Australian digital Camera, #39
 
  Author: Barrie Smith
 
  ´MAZING MOVIE
 
  Call in at the movies these days and it´s odds on that the "film" you see has been shot on digital video and
  transferred to 35mm film for cinema presentation. Barrie Smith reports on a novel way to make a movie.
 
  These days many "wanabees" and"gunnabees" with film ambitions resort to low cost, easy to use digital
  video to capture the action, then move onto a computer for the final editing; a high level digital to 35mm movie
  film transfer completes the  loop - and lo! Your digital movie is on film, on the big, white screen.
 
  Writer/Director Jan Thüring and Director of Photography Wolfgang Wambach´s first short animation movie was
  a resounding succes, winning 30 awards. Das Floss (The Raft), their second short animation movie, is about
  two starving castaways adrift at sea - and a passing seagull that drops a fish onto their raft.
 
  Thüring and Wambach had initially planned to shoot on 35mm film, in stop motion (frame-by-frame), using 3D
  animation to create the sea and sky.
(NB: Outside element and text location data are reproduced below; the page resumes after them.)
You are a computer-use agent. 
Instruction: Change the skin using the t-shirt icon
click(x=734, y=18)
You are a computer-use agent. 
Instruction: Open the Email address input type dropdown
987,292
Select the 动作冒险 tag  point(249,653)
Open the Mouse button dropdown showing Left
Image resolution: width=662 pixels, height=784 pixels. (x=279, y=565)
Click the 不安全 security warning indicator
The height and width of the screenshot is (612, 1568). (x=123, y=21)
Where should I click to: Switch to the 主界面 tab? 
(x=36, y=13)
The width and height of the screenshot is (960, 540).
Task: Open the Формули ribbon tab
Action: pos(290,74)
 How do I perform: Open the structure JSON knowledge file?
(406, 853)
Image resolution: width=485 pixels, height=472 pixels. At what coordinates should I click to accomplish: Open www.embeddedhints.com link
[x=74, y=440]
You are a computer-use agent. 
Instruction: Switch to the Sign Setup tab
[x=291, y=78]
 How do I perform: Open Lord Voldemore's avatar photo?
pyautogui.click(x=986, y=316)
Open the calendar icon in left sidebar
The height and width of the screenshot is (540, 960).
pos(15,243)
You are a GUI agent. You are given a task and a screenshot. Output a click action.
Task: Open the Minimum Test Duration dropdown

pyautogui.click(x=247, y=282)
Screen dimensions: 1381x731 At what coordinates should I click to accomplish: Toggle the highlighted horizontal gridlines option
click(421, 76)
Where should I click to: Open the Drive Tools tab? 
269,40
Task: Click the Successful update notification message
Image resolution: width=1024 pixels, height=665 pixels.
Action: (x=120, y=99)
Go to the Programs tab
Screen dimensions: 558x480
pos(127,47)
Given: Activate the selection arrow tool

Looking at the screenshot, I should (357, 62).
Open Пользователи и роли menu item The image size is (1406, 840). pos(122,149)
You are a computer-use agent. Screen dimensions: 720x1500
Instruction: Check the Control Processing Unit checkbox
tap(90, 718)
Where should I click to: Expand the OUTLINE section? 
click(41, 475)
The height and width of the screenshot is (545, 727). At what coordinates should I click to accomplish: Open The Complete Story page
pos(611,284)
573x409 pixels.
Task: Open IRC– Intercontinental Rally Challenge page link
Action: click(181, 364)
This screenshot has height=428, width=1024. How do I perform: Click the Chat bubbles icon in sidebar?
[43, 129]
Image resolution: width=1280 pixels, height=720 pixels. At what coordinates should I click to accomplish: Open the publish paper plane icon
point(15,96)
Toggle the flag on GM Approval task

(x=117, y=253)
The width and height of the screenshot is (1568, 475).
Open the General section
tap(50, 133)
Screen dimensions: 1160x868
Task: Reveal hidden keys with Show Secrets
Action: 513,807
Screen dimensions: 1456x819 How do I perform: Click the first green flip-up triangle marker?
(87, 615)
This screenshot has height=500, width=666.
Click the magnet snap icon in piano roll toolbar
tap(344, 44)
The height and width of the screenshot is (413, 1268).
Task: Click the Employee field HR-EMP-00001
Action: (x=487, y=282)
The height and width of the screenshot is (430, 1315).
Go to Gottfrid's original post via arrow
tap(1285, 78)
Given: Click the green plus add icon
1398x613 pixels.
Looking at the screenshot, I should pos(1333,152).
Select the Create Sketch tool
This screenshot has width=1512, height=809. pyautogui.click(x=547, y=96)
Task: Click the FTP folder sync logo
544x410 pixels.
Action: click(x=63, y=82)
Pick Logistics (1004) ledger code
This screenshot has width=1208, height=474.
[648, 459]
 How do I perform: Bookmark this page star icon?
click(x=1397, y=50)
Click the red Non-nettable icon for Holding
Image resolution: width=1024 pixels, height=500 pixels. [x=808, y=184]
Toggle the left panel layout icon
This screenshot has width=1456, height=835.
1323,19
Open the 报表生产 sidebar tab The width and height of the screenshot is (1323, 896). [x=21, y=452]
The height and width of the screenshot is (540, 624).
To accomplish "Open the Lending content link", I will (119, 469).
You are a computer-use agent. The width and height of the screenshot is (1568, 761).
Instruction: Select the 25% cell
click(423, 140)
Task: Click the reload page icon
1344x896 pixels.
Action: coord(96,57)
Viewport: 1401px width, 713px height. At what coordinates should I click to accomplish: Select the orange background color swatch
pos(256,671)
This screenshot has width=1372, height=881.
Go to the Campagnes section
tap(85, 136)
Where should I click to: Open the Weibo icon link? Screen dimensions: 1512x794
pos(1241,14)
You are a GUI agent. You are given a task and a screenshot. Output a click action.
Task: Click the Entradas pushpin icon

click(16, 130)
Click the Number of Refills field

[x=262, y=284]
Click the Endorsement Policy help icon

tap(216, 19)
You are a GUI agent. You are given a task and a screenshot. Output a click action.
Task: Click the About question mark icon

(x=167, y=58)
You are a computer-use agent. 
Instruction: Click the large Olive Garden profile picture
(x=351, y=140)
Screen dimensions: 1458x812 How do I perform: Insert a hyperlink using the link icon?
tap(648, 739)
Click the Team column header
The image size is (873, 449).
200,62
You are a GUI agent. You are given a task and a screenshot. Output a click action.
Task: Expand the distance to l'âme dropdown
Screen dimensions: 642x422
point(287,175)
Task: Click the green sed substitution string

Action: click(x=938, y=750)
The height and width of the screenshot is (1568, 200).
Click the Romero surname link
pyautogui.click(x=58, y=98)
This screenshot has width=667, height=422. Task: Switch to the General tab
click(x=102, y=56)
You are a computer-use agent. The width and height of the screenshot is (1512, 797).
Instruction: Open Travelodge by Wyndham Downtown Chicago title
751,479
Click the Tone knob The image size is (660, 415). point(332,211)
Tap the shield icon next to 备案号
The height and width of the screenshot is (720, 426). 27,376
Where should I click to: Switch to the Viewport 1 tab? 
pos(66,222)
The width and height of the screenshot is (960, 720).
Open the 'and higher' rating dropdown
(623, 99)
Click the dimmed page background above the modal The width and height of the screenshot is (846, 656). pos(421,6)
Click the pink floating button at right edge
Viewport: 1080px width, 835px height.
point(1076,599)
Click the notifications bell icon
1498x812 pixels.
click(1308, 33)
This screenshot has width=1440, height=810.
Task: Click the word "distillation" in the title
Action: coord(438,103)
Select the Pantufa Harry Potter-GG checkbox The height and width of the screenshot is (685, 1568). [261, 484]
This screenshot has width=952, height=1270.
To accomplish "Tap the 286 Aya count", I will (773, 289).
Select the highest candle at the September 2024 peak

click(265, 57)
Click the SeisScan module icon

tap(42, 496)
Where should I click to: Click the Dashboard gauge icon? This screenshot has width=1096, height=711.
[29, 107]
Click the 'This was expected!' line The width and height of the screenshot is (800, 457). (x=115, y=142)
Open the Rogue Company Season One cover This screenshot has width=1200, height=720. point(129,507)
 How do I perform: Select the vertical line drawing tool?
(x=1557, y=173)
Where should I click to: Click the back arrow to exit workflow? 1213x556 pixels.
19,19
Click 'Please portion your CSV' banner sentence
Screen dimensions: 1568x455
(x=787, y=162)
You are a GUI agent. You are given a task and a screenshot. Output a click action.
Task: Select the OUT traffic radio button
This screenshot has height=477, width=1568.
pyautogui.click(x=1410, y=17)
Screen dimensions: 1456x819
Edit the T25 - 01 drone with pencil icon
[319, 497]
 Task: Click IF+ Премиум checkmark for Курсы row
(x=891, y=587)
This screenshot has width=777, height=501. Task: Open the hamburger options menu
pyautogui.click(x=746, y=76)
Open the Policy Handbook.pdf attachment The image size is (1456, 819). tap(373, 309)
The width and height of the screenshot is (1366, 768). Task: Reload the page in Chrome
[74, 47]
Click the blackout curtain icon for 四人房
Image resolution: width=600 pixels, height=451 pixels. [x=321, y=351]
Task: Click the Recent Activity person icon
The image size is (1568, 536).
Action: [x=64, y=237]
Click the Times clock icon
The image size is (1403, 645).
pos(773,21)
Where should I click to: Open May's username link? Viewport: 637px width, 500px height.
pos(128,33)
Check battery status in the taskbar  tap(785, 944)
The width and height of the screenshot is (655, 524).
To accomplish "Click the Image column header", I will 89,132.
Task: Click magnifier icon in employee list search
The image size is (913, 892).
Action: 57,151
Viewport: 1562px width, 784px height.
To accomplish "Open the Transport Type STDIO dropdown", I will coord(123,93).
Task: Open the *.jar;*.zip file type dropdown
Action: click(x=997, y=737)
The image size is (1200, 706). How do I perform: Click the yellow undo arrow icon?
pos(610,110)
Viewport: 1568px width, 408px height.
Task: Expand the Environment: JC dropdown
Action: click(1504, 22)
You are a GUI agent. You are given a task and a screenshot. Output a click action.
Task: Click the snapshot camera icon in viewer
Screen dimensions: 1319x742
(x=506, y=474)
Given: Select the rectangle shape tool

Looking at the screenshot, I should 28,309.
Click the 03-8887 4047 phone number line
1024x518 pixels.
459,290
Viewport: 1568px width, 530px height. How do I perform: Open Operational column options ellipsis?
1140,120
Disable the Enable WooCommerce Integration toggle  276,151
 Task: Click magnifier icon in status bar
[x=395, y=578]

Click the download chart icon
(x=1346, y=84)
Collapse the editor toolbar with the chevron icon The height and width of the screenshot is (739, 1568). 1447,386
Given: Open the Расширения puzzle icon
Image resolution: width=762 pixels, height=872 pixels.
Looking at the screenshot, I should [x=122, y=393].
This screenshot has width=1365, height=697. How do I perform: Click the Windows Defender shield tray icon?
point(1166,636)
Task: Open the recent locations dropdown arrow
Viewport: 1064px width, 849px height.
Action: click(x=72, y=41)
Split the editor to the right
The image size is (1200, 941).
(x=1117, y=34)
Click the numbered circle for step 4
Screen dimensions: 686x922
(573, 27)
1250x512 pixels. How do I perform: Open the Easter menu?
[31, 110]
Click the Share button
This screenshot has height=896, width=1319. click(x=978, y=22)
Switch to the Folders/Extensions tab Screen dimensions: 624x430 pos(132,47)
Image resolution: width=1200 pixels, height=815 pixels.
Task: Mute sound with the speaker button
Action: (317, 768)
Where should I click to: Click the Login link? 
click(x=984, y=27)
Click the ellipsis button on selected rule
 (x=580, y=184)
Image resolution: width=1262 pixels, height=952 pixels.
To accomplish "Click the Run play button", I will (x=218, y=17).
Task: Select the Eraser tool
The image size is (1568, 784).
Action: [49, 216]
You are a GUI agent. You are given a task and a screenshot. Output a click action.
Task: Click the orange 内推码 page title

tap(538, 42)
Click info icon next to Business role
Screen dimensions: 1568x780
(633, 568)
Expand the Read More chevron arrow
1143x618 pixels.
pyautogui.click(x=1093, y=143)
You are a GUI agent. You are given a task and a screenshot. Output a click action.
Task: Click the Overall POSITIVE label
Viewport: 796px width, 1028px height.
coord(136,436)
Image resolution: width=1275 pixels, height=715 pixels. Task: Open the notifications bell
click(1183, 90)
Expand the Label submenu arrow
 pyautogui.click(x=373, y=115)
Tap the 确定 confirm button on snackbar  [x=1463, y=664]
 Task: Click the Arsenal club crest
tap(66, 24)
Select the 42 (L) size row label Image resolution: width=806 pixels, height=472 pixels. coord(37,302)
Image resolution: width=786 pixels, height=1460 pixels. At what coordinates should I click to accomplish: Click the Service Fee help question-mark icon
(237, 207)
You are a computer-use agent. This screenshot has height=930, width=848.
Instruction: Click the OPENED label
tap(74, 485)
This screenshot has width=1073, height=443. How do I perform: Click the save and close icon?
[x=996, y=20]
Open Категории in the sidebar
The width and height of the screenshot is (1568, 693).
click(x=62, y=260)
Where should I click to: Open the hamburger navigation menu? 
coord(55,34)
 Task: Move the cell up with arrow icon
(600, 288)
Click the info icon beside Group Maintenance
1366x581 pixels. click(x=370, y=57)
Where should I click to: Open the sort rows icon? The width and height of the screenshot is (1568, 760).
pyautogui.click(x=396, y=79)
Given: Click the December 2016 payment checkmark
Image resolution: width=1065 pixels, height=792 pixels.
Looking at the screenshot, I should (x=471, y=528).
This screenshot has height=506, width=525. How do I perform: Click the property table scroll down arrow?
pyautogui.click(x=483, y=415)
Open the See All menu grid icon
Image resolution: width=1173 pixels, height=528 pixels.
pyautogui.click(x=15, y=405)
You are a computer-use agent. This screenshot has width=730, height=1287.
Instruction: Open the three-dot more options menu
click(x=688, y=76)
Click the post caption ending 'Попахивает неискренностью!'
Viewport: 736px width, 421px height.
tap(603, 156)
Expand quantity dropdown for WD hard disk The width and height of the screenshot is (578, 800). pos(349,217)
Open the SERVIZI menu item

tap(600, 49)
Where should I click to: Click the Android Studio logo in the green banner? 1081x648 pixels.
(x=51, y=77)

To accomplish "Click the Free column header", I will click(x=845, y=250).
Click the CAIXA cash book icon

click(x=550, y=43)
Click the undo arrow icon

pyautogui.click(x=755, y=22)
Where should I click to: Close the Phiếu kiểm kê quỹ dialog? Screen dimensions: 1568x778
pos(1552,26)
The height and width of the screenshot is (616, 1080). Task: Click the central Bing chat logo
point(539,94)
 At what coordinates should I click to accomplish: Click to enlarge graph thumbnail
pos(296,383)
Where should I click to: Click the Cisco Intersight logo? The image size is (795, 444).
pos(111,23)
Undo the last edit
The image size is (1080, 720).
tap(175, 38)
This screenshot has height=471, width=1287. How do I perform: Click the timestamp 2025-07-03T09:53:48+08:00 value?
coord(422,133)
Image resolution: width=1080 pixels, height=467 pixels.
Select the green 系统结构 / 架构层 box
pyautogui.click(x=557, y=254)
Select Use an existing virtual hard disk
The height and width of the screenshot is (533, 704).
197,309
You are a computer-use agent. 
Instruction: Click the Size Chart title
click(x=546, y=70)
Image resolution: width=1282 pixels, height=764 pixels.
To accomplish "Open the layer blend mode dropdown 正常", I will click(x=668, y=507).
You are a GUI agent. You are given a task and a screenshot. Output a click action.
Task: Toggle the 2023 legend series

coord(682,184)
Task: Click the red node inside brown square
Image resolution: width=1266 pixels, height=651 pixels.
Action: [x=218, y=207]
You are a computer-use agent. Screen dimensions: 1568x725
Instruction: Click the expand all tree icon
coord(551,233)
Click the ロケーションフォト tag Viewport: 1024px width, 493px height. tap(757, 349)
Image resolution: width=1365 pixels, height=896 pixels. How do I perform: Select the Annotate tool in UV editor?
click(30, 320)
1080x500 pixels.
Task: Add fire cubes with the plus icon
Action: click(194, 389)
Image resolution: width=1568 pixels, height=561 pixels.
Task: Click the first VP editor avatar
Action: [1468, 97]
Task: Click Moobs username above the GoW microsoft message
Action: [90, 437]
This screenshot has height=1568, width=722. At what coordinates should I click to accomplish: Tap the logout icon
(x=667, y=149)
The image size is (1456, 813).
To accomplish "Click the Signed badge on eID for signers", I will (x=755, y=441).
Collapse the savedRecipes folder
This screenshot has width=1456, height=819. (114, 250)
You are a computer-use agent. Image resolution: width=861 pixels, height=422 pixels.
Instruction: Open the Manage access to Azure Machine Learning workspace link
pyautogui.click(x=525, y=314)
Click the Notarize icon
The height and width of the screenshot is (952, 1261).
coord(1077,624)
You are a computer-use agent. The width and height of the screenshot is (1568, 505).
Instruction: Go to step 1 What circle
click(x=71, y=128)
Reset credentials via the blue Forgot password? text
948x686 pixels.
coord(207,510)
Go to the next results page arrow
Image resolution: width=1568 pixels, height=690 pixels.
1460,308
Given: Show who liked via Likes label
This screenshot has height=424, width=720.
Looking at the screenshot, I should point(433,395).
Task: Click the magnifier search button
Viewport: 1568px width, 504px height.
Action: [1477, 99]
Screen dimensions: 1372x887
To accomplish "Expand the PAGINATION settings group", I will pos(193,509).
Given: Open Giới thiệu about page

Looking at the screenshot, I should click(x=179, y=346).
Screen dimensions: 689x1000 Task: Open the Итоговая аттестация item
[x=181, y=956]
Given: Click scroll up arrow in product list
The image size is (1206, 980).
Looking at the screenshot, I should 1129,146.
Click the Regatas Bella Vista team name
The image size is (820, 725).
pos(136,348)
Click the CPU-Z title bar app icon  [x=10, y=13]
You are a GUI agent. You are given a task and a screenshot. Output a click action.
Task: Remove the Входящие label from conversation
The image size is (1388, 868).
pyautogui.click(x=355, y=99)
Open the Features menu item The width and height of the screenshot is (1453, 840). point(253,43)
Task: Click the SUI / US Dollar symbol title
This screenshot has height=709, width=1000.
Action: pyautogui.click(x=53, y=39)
However, they discovered, mixing computer and film images looked like
  a tricky task, so they decided to go "all digital".
 
  DOP Wambach suggested they shoot all the elements, frame-by-frame, with a digital still camera. The choice
  was the Kodak DCS 760 pro digital SLR, which has an ISO rating of 80. Wambach:"We tried several digital
  photo cameras, but Kodak´s DCS 760 was brilliant. We were able to achieve a great depth of field as the chip
  is bigger than a 35mm film negative..."
 
  Another benefit was maximum image steadiness since "the film" does not move. The action was lit with Bron
  pro flash illumination, used in a checkerboard shooting pattern. To separate the background of sky and sea
  from the foreground of raft and puppets, each frame of animation was shot with a flash of the puppets on the
  raft with a dark background - then another with flashes on a white background, the raft remaining silhouetted
  in the foreground. The flash units were mounted in a "soft box" to "imitate sunlight".
 
  Wambach explains, "I installed a switch to separate the foreground and the background flashes so I had a
  computer station with three computers and a TV set for video assist from which I could control everything.
  I also built a special gear to pull focus on the camera..."
 
  On the set were only three people: DOP Wolfgang Wambach, animator Heiko Scherm and writer/director
  Thüring.
 
  POST
  The final assembly of foreground and background action was made on a computer, using Lightwave 3D
  animation software, which also helped create the "digital water and skies", Two modes of camera movement
  were programmed in Lightwave, firstly the camera swimming on the virtual waves to capture what was
  happening on the raft; and the second for shots on the raft, some 90 percent of the movie "where the camera
  moves in a documentary handheld style, giving the audience the impression the two characters are on the
  raft."
 
  Wambach says that "The original DCS760 image file acquired on set was sent as raw data, using a special
  plug-in to the Compositing Department where the digitally acquired images were composed with the rendered
  Lightwave files" This was followed by digital colour matching and recording onto 35mm film negative, using an
  ARRI Laser digital-to-film system.
 
  ROUNDUP
  Das Floss took six months to shoot and one-and-a-half years to complete. The quality challenge as Wolfgang
  Wambach saw it was "to produce material of a quality to meet my aesthetic expectations as an analogue
  35mm cinematographer. Only the Kodak DCS 760 did".